Tentu saja hal itu mengundang bingung di benak Anjani. Hingga gadis itu tak fokus sampai melukai dirinya sendiri. Jarinya tak sengaja menyentuh ujung lancip dari pecahan kaca.

"Ya ampun, Jani," mamanya langsung panik kalang kabut.

Bagi Anjani itu buka sebuah luka besar. Hanya sebuah goresan kecil yang meneteskan darah. Ibunya saja yang memiliki reaksi yang berlebihan.

"Sebentar, mama carikan obat sama plaster." Mamanya keluar dari kamar Anjani. Wanita itu juga membawa foto yang membuat Anjani terus merasa bingung.

Gadis itu menghela napas panjang. Ia terus mencoba mengingat apa yang terjadi sebelumnya. Namun, yang ia temukan terus-menerus adalah jalan buntu.

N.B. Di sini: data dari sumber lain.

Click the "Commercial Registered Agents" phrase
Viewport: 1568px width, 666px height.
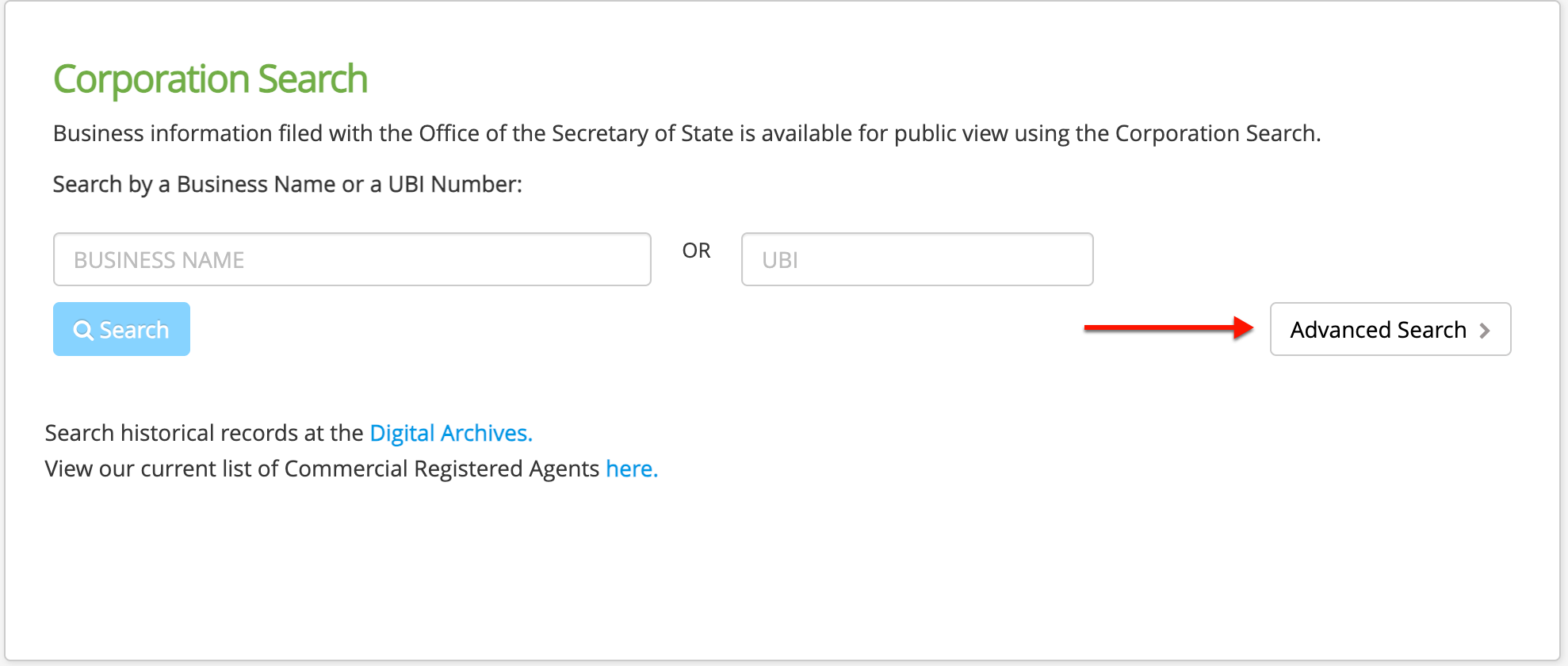point(442,469)
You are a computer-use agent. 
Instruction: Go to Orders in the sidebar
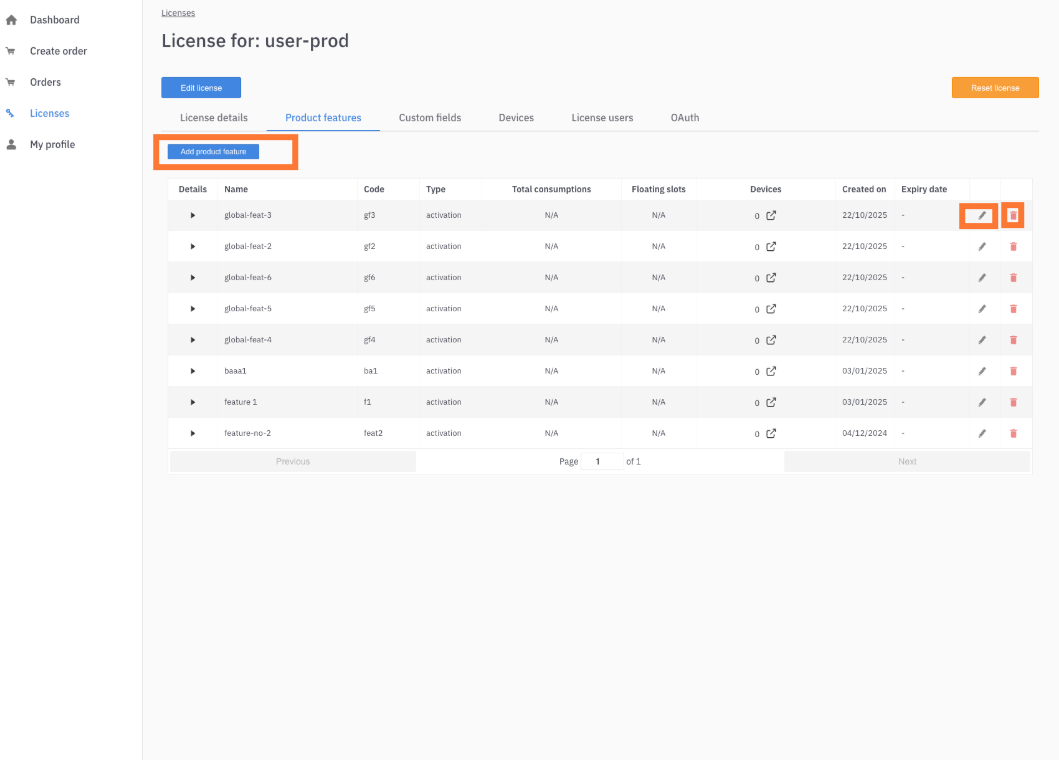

Memang ada yang salah dengan dirinya dan tentu pada hubungannya dengan seorang Gardana Renjanu. Apa hal yang membuatnya sampai melihat lelaki itu seperti membakar hatinya?

"Ini Jani kenapa sih?" gerutubya sebab tak menemukan jawaban di dalam kepalanya. "Jani kenapa ngga suka lihat Janu? Kenapa ngga mau nyari Janu? Kenapa?"

Ia terus merenung hingga darah pada jarinya sudah tak menetes lagi. Baru mamanya datang dengan beberapa obat luar beserta plester luka.

"Hati-hati dong, Jani. Mama itu khawatir banget sama kamu," ujar mamanya. Ia merasa jantungnya seperti akan berpindah dari tempatnya saat melihat anak semata wayangnya terluka.

Anjani terkekeh, ia menganggap reaksi ibunya terlalu berlebihan. "Jani gapapa, Ma," ucapnya lagi berharap mengurangi rasa khawatir pada ibunya.

Sayangnya tidak bisa semudah itu. Mama Anjani masih merasa khawatir pada anaknya bahkan tak kurang sedikit pun. "Gimana kalau tadi mama ngga kesini? Pasti kamu kenapa-napa," ujarnya.

"Ngga mungkin, Ma," jawab Anjani. "Lagian ini cuma luka kecil kok," lanjutnya sembari memperlihatkan luka pada ibunya.

Itu benar-benar hanya sebuah goresab kecil. Bukan sebuah masalah besar untuk Anjani.

"Lain kali Jani harus hati-hati, kalau ada apa-apa bisa panggil mama," ujar mamanya dengan penuh kekhawatiran.

Apa semengkhawatirkan itu keadaan Anjani sekarang. Tadi Taraka dan sekarang ibunya. Gadis itu memasang senyum lebar lalu mengangguk. "Siap, Mamaku sayang."